On radiating baroclinic instability of zonally varying flow

Abstract

The baroclinic instability characteristics of zonally varying flow are examined in a quasigeostrophic, two-layer, beta-plane model. The most unstable eigenmode is determined numerically by solving a one-dimensional initial value problem. Emphasis is placed on determining how the basic state vertically averaged wind, U_B, local maximum in vertical wind shear, ΔU_T, and length of the locally unstable region, λ_L, combine to yield local instabilities whose energy fluxes radiate deep into the locally neutral far field. The existence of such zonally radiating instabilities (RIs), which represent a transition between trapped and global instabilities, requires that λ_L not exceed some critical value and that ΔU_T/U_B lie within a certain range.
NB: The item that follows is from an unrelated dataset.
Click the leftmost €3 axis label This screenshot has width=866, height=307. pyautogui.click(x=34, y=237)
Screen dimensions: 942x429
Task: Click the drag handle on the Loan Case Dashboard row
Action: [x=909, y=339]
In sharp contrast to the trapped and global instabilities, the RIs have horizontal wavelengths that increase dramatically with distance from the locally unstable region. If λ_L and ΔU_T/U_B are both sufficiently small, the local instability that emerges is characterized by a vertical asymmetry in its horizontal spatial structure; the disturbance in the upper layer has a longer zonal wavelength than its counterpart in the lower layer. For slowly varying basic states, analysis of the local disturbance energetics reveals that the baroclinic energy conversion predominates within the locally unstable region. For basic states that vary rapidly in the downstream direction, the barotropic energy conversion associated with the horizontal deformation field may predominate over the baroclinic conversion depending on the relative importance of ΔU_T and U_B. For RIs, the energy budget outside the locally unstable region is primarily due to the advection of total energy and the convergence of mechanical energy flux. Calculations of the basic state tendencies show that the net effect of the local (trapped or radiating) instabilities is to redistribute energy from the baroclinic to the barotropic component of the basic state flow. The fluxes produced by the trapped modes reduce the vertical shear downstream of the jet center, while the fluxes produced by the radiating modes reduce the vertical shear both downstream and near the jet center.